According to the Fairwork Ombudsman, a pay slip needs to include the following, so be sure to avoid mistakes in this area:

  • employer’s and employee’s name
  • employer’s ABN
  • pay period
  • date of payment
  • gross and net pay
  • if the employee is paid an hourly rate:
    • the hourly rate
    • hours worked at that rate
    • the total amount of pay at that rate
  • loadings (including casual loading), allowances, bonuses, incentive-based payments, penalty rates or other paid entitlements
  • the pay rate that applied on the last day of employment
  • any deductions from the employee’s pay, including:
  • the amount and details of each deduction
  • the name, or name and number of the fund / account the deduction was paid into
  • superannuation contributions, including:
    • the amount of contributions made during the pay period
    • the name, or the name and number, of the superannuation fund
  • You may choose to include leave balances and annual leave in your pay slips, although this isn’t required.

Issuing pay slips

As an employer, you need to issue a payslip to every employee within one working day of the employee payment being made.

You can either issue a payslip electronically or on paper, however electronic records are preferred – plus they’re more convenient.

You should ensure your pay slip is print-friendly, legible, and clearly structured.

If you require assistance there’s a pay slip template available for your use from the Fair Work Ombudsman.

Costly pay slip mistakes

As an employer, you could potentially face penalties if you commit the following mistakes:

  • Not issuing a pay slip.
  • Not issuing a pay slip within one day of paying your employee.
  • Issuing a pay slip with incorrect information.

Although inadvertent errors have avenues of recourse, you should do everything in your power to never make such easily avoidable payslip mistakes.

Common pay mistakes

Take careful note of the following common pay mistakes, which can (and should) be easily avoided by every employer.

Penalty rates

It’s important to avoid making pay mistakes relating to penalty rates.

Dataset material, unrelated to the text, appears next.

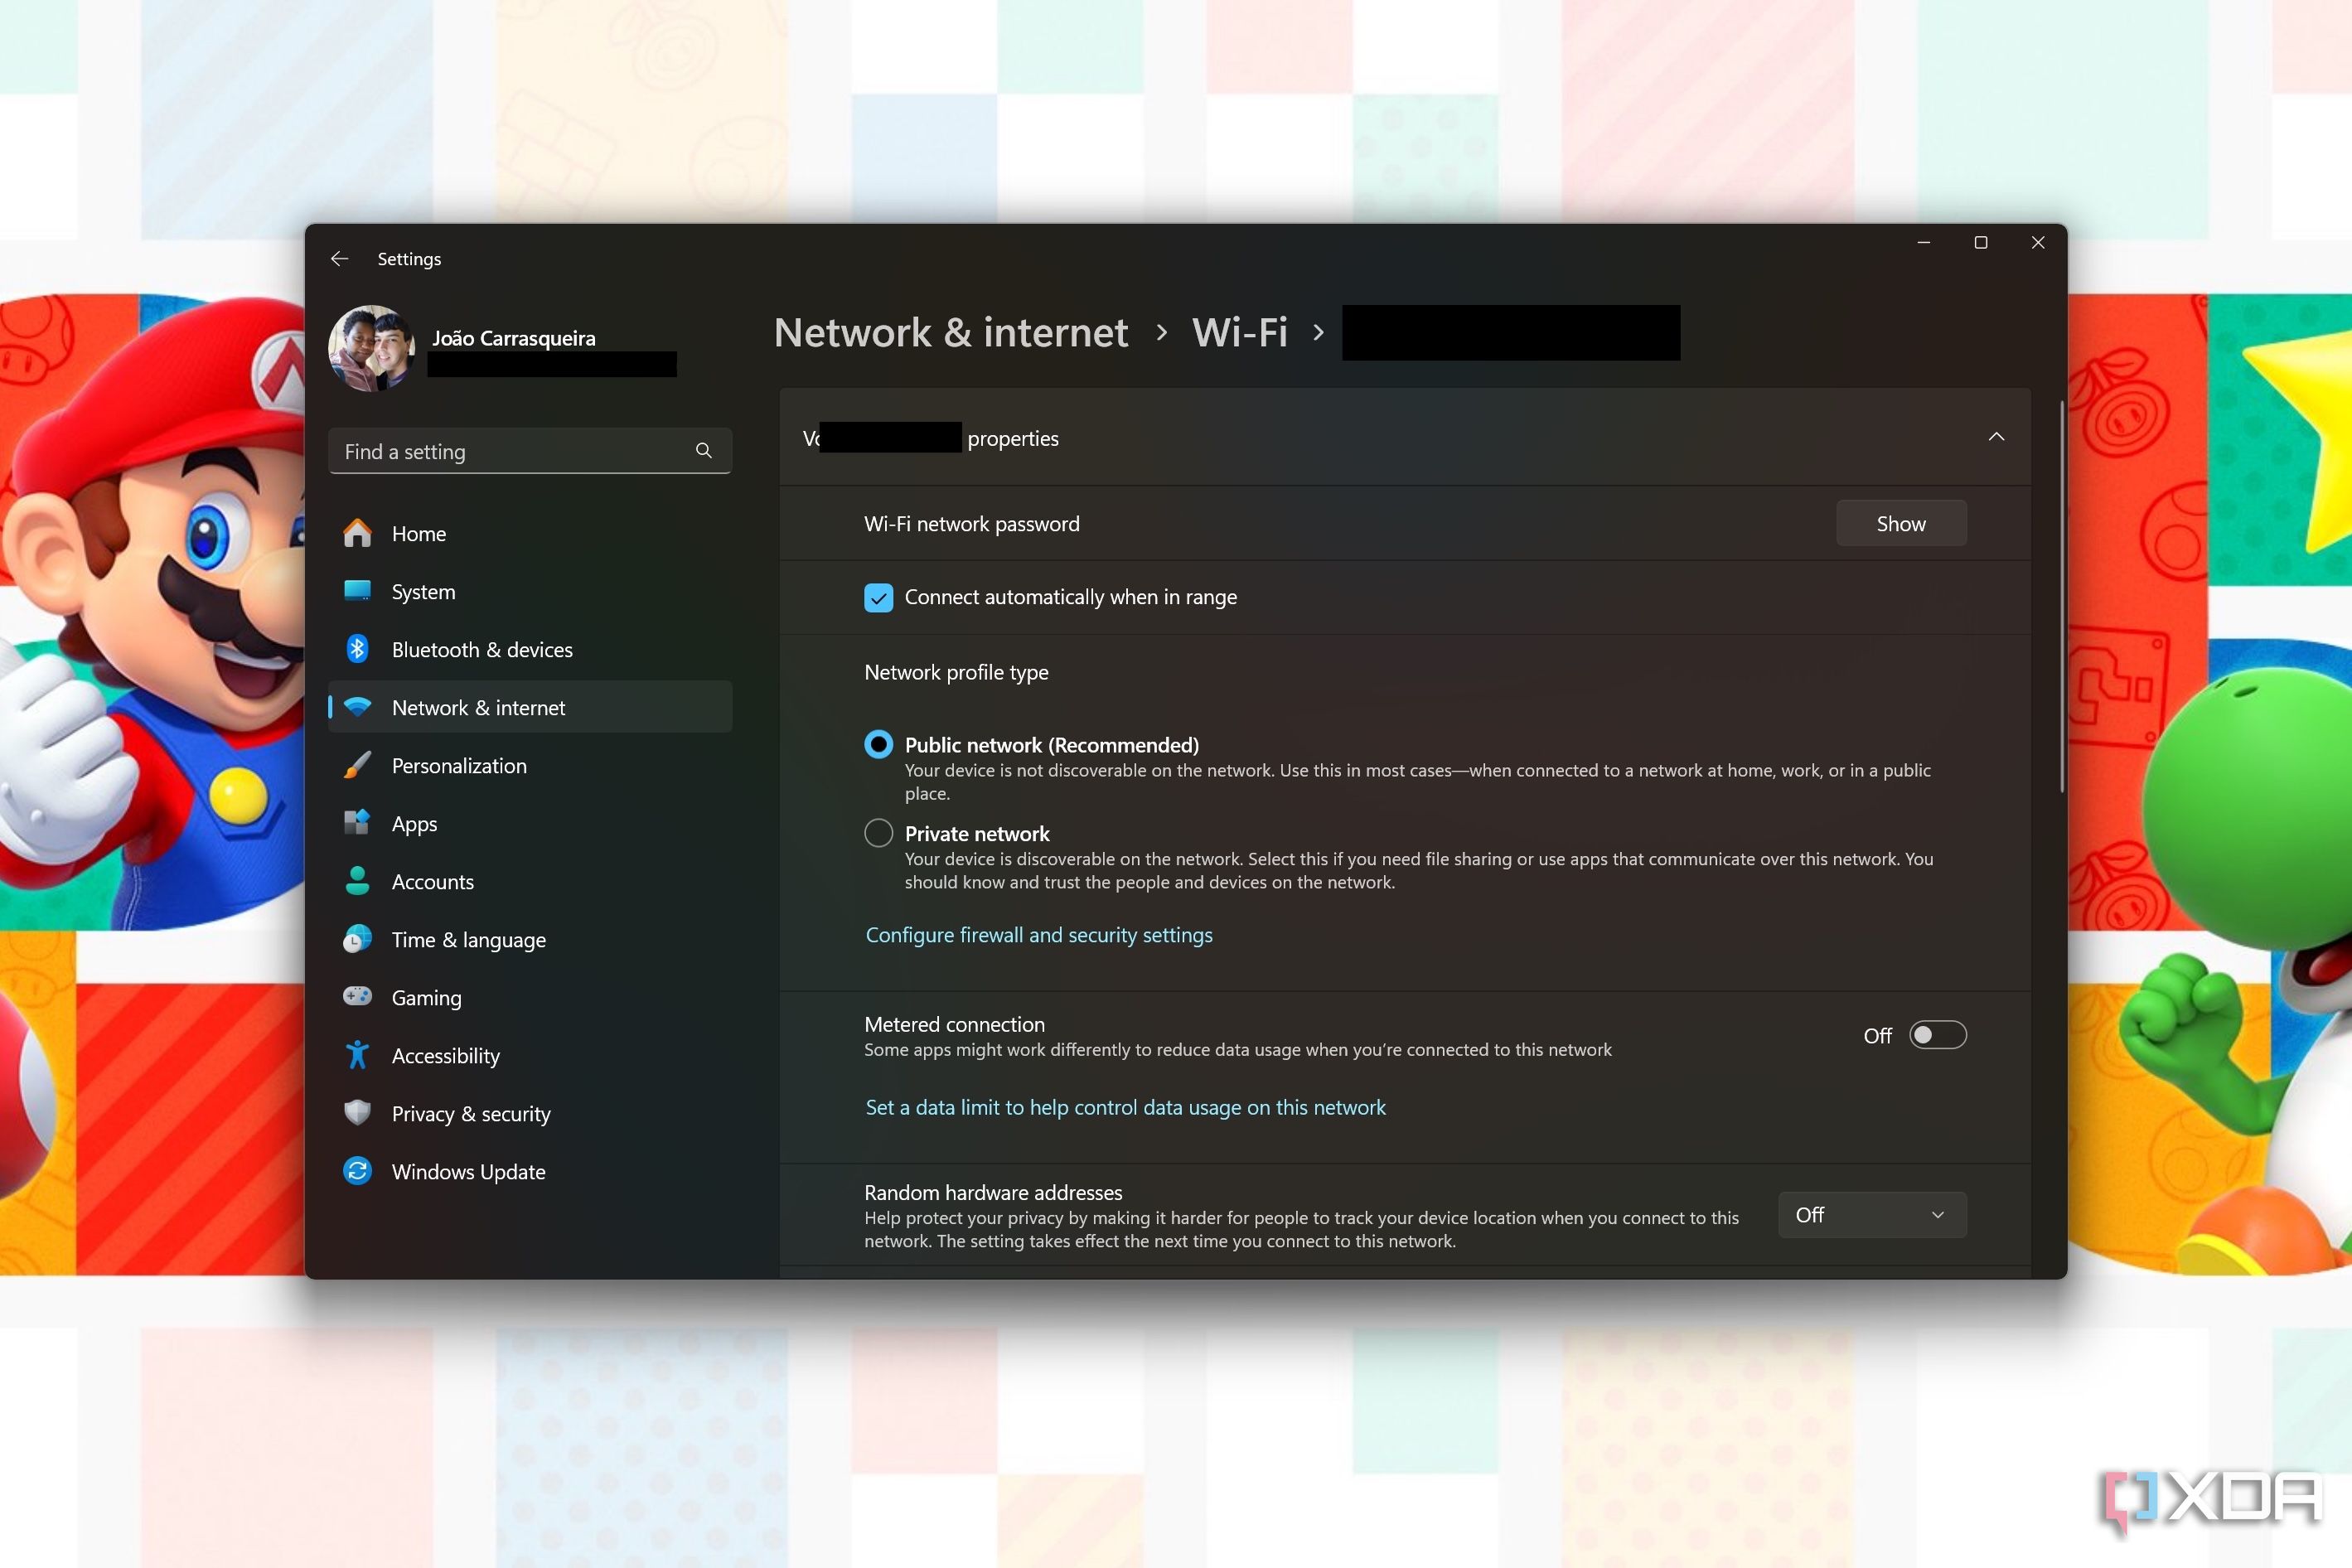Turn on the Metered connection toggle
The height and width of the screenshot is (1568, 2352).
pyautogui.click(x=1937, y=1035)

It’s essential you understand and comply with the rules associated with penalty rate calculation and overtime pay.

Erroneous pay rates

Knowing and correctly applying pay rates, according to awards is extremely important.
Be sure you don’t make any mistakes around the correct payment of wages according to the applicable award rate or your agreement with employees.

If you need assistance clarifying industry awards, refer to the Fair Work Ombudsman’s useful Find My Award Tool.

Not issuing and recording correct pay slips

Ensure you’re issuing correct pay slips, on time, with correct information while also ensuring you’re keeping your own records of these pay slips as well.

Single Touch Payroll (STP)

In previous years, you wouldn’t only issue regular pay slips throughout the year but would also issue an end-of-financial year payment summary for the purposes of your employee’s tax return.

Under STP, you no longer need to do this.

Your employee’s payment summary (or income statement) for the financial year will instead be made available on their MyGov account automatically.